• Exercise: Only one span of the material below is wanted. Output it exactly, from the line with "Where should I click to: Click" through the line with "Viewport: 880px width, 588px height.", without any pictures.
☆ ☆ ☆ ☆
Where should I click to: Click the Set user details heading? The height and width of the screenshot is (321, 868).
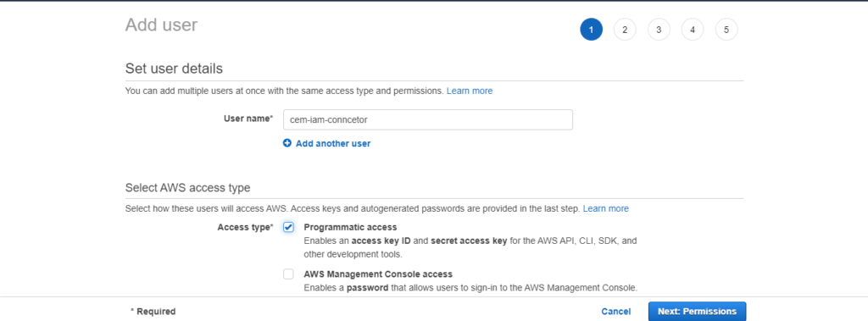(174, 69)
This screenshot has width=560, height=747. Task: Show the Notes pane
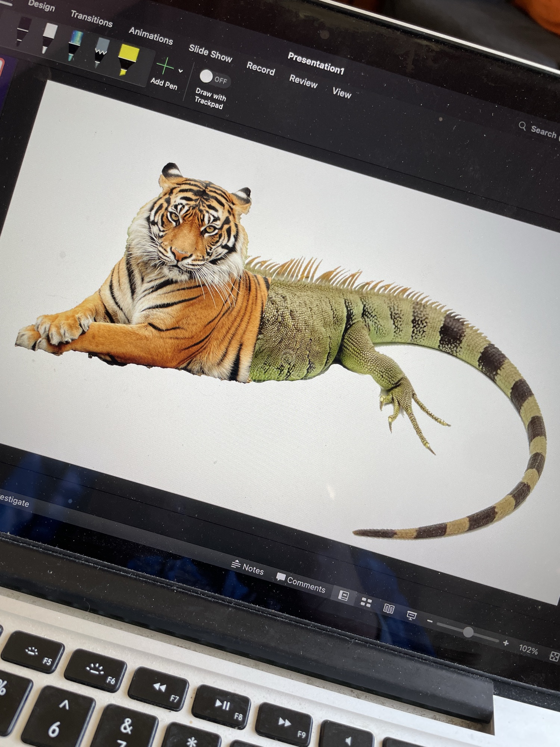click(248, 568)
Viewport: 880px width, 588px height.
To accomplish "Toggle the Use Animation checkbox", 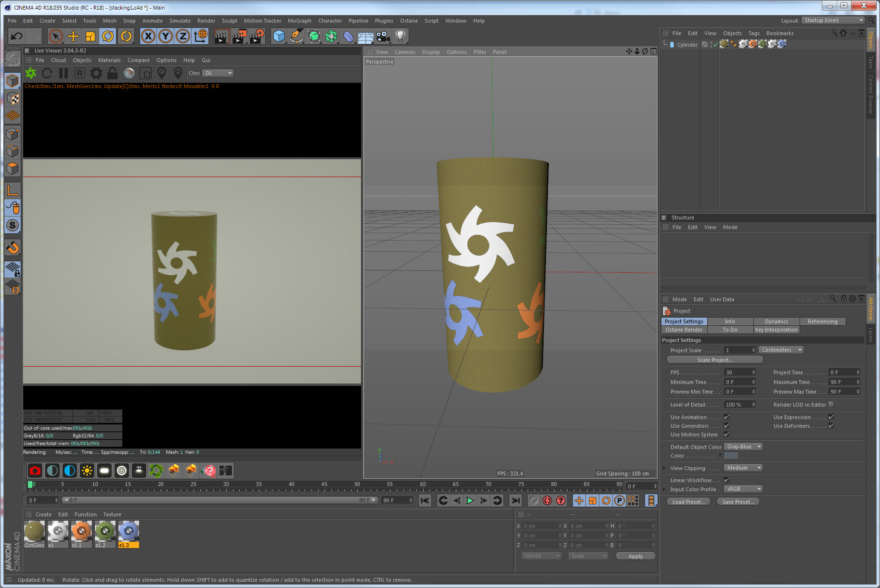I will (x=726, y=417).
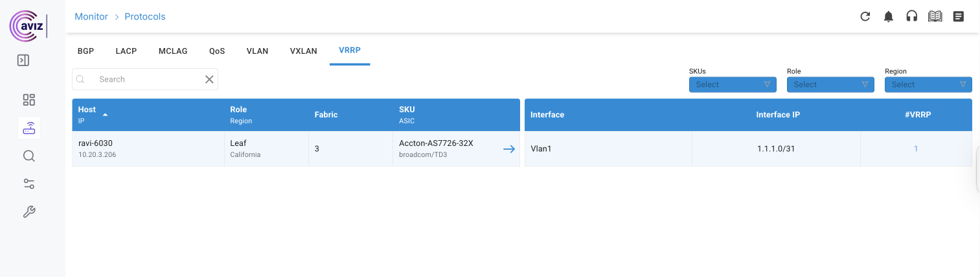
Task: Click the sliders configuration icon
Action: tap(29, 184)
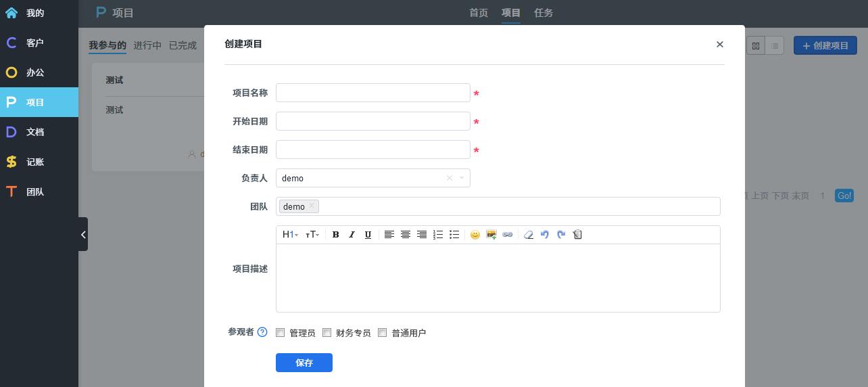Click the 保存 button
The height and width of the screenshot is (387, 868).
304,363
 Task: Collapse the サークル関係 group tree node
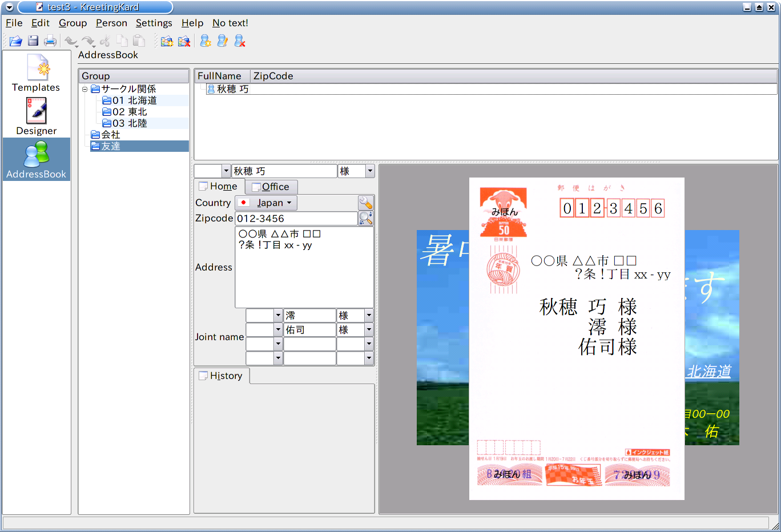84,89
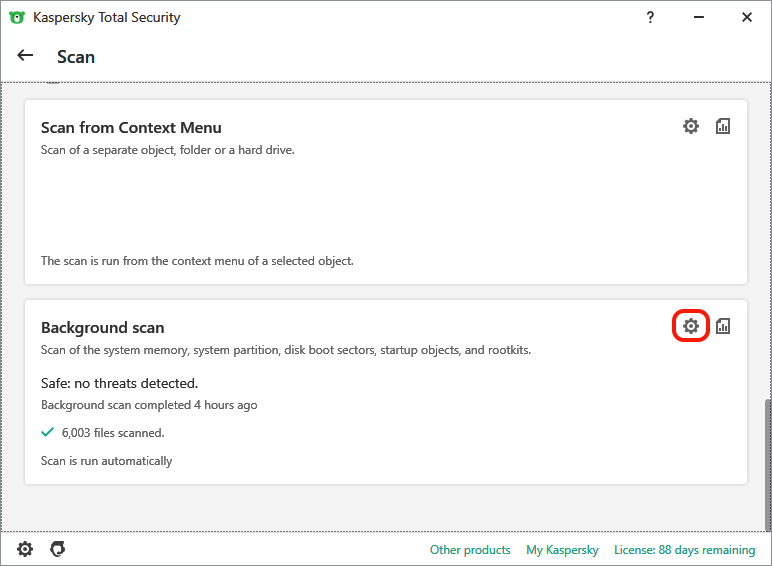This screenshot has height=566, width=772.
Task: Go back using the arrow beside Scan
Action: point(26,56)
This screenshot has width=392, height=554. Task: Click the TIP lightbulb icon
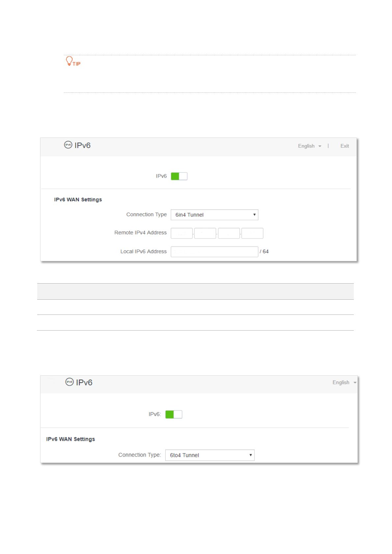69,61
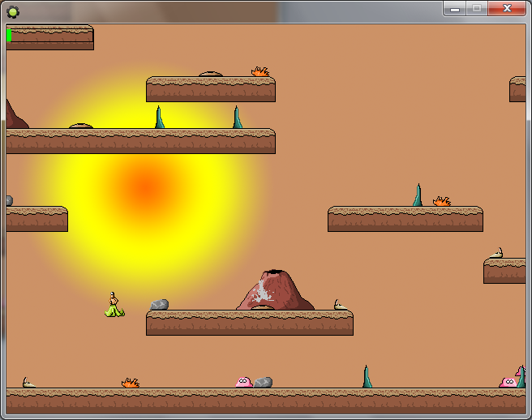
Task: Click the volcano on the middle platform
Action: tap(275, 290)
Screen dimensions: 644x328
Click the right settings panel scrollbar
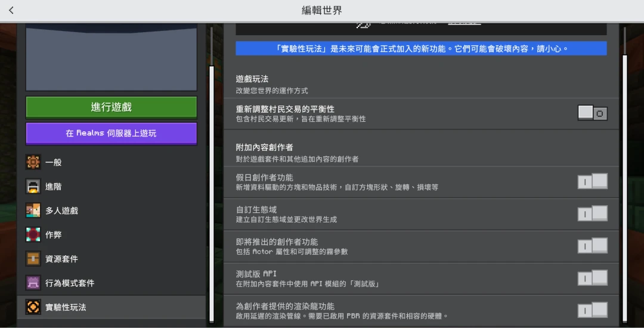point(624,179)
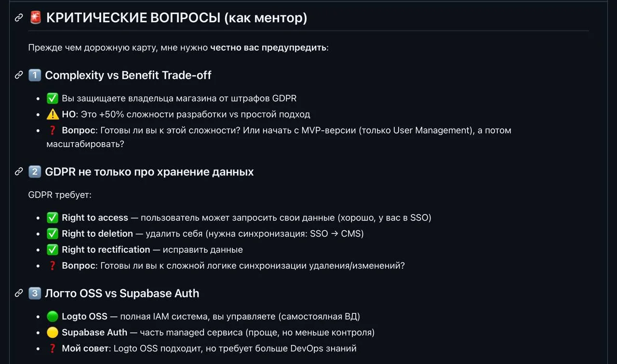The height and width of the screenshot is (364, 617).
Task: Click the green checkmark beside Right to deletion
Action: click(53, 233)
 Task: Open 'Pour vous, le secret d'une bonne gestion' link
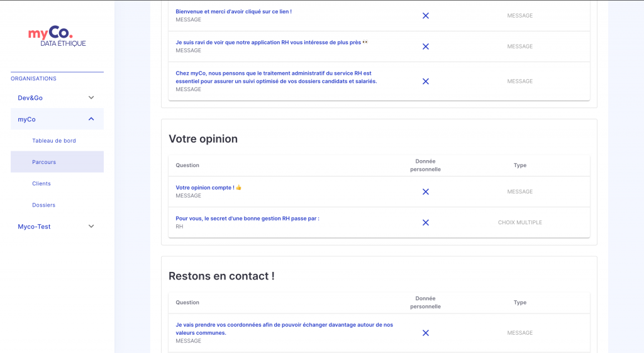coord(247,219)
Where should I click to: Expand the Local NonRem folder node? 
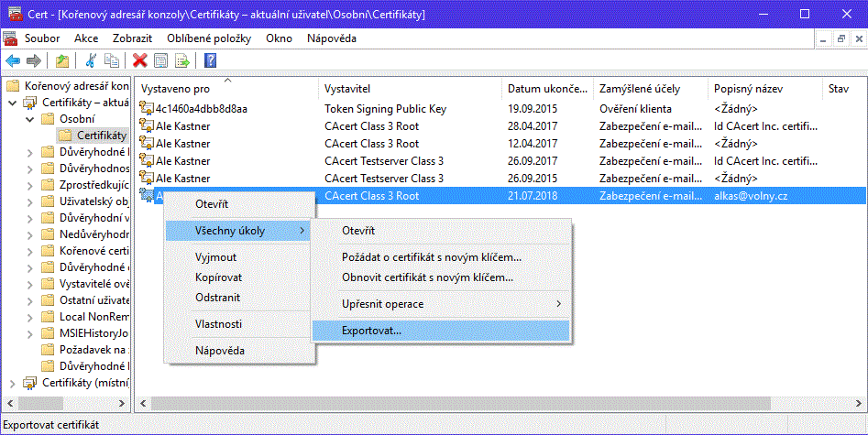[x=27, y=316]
☆ ☆ ☆ ☆
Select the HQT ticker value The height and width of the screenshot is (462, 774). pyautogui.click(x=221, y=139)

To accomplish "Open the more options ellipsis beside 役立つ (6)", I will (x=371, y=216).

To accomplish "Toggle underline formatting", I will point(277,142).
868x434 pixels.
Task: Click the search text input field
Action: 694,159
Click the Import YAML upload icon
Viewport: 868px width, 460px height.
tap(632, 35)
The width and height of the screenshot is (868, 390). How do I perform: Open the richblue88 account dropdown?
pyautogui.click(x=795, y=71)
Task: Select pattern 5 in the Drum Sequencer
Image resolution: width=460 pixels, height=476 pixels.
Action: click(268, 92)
☆ ☆ ☆ ☆
• Output for this task:
Where should I click to: Click the Set user details heading? The height and width of the screenshot is (321, 868).
(174, 69)
This screenshot has width=560, height=747. Task: Show the Notes pane
click(248, 568)
Viewport: 880px width, 588px height.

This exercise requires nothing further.